物事には順序というものがある。種をまき、芽が出て、花が咲き、実がなる。それが世の理というものだ。ただ世の中には順序通りにいかないことが不意に生じることがある。
25歳の甥が急死したとの知らせが入ったのが先月末。風邪をこじらせて容態が急変し、そのまま帰らぬ人となってしまった。親戚には自分を含めたくさん彼より年配者がいるのによりによって25歳の若者が命を落とすとは順序を飛ばしすぎだろう。馬鹿者が。

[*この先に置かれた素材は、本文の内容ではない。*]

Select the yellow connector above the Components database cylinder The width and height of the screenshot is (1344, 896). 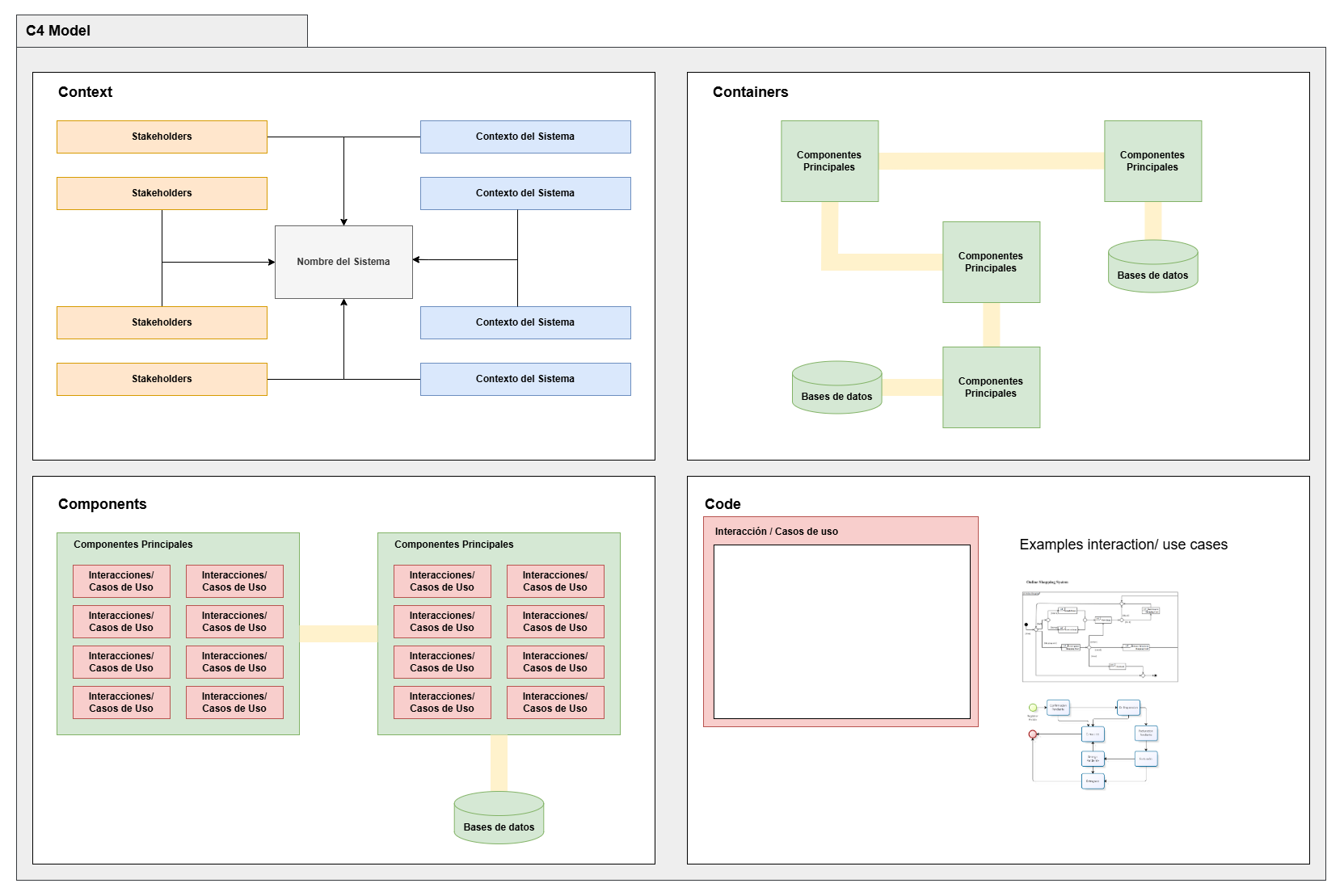(499, 763)
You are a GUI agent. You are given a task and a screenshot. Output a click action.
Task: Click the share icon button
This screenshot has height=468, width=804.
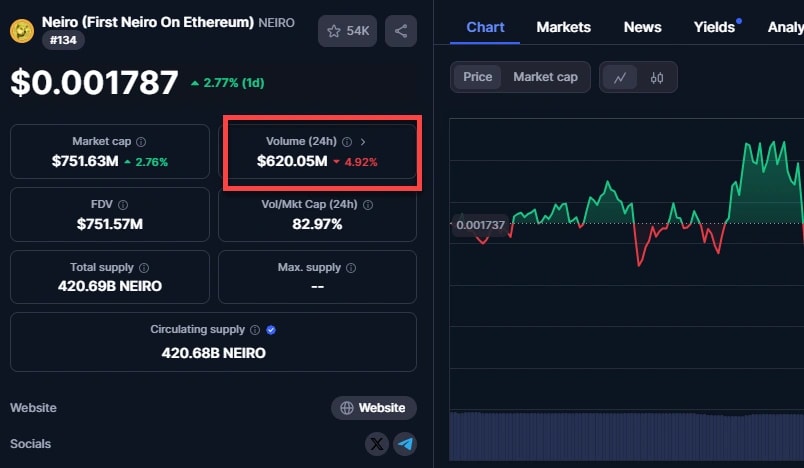401,31
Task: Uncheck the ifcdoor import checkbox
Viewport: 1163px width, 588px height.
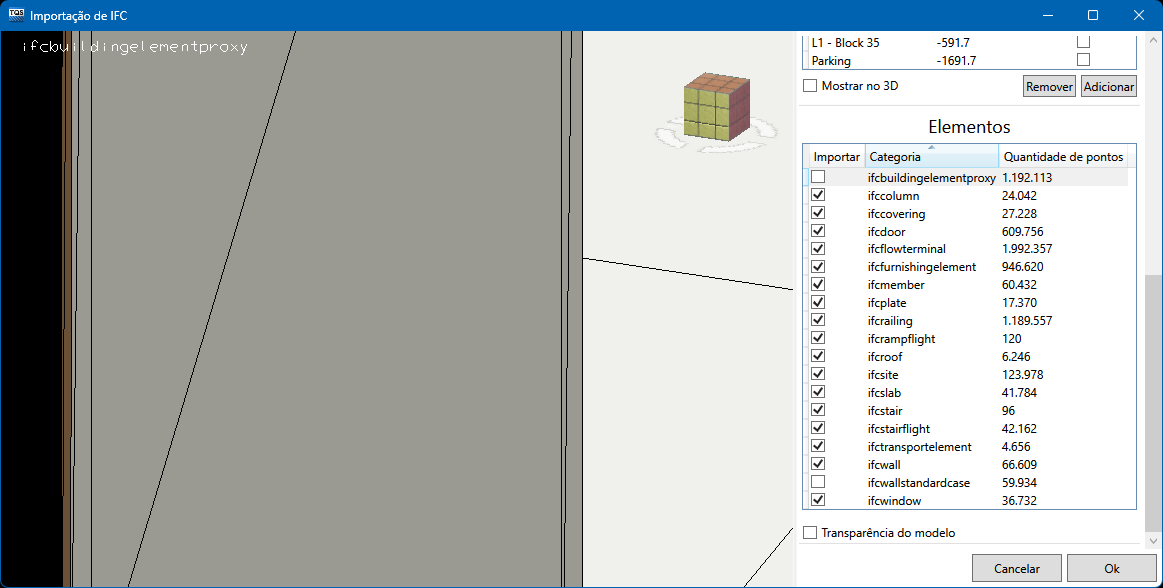Action: pos(818,231)
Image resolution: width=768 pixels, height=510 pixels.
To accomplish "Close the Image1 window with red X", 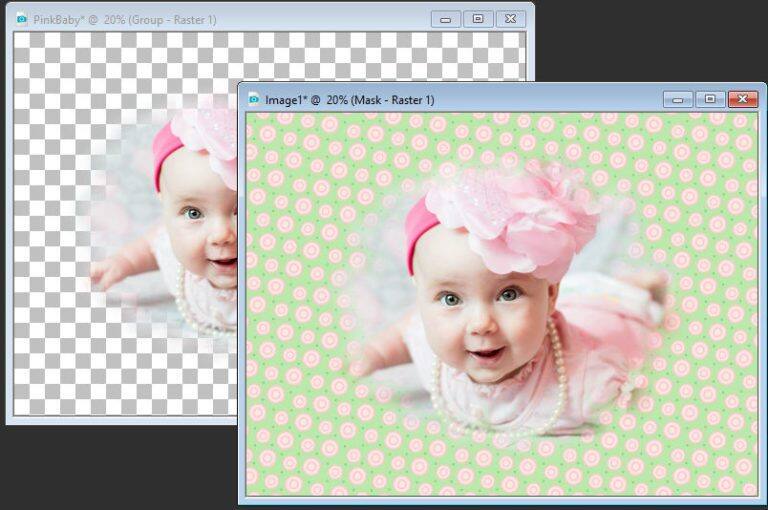I will [x=742, y=99].
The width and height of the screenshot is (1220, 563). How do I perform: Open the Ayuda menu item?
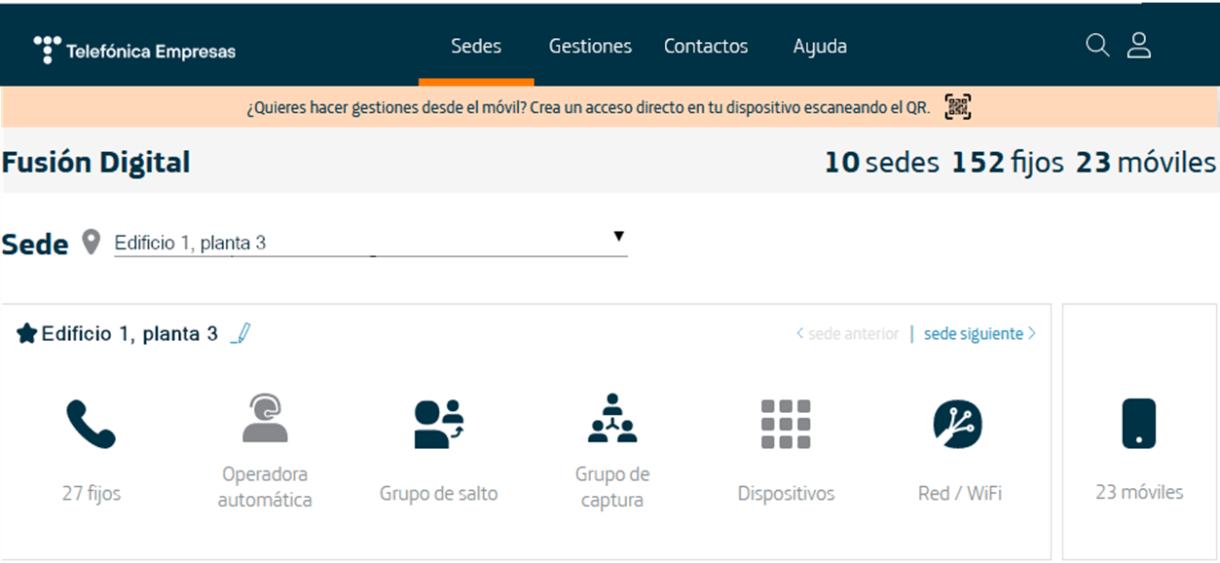click(x=819, y=47)
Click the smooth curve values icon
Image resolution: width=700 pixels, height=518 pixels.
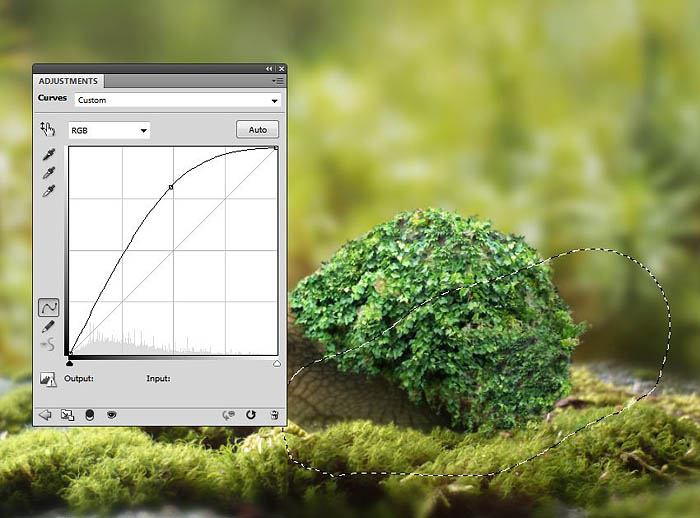[48, 346]
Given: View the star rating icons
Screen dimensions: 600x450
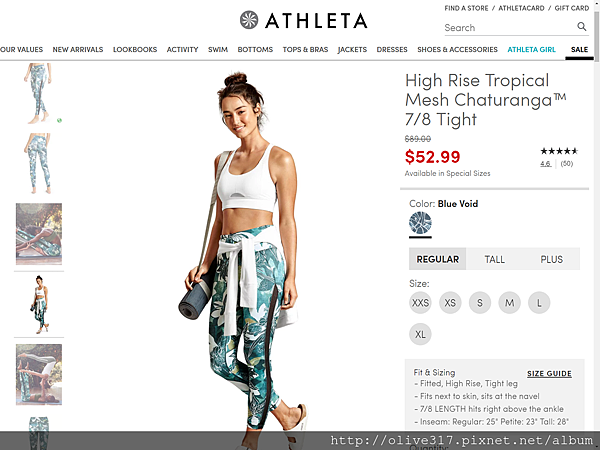Looking at the screenshot, I should [x=559, y=151].
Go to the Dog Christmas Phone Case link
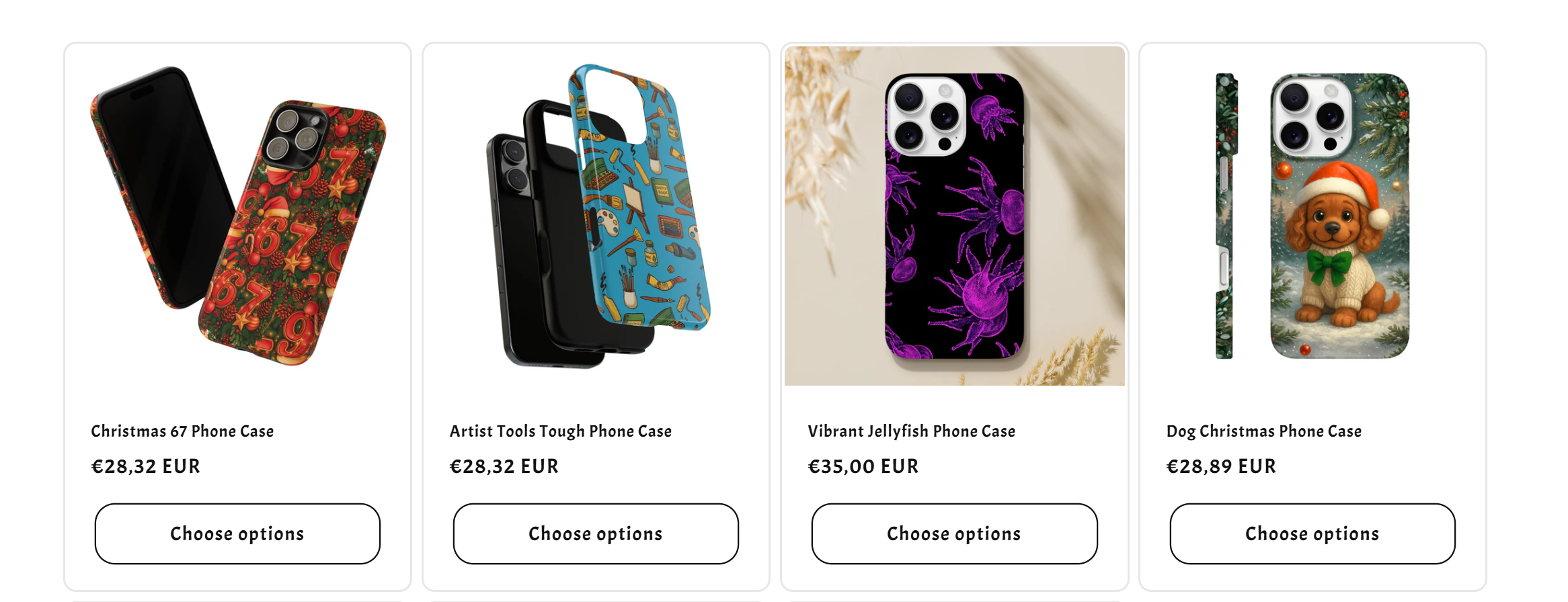 [1264, 431]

彼は福祉関係の仕事についており、自閉症のうちの長男にも優しく接してくれ、また私の義父が晩年体調を崩した時期も文句も言わず身の回りの世話を引き受け、まさに福祉を体現したような人物だった。
遺族や友人たちの悲痛な叫びは彼がいかに周りの人たちに愛され、信頼されていたかを物語るとともに、世の中の理不尽さを否応なしに突き付けてくる。「いい人ほど先に死ぬ」という俗説をこんな形で経験することになるとは現実は残酷だ。
葬儀を終えた昨夜、家に帰りたいんだけどどうしても帰れなくて走り回る夢を見た。明け方にハッと目を覚ますとひどい寝汗。臆病な私は左右の手をゆっくりと動かし「生」を確認する。彼の魂が行き場を失いさまよっているのではないかという思いがふと頭をよぎる。来月は四十九日だ。あちらで義父母に「急ぎすぎだ」と頭をはたかれている情景を想像しつつ彼の成仏を願う。合掌。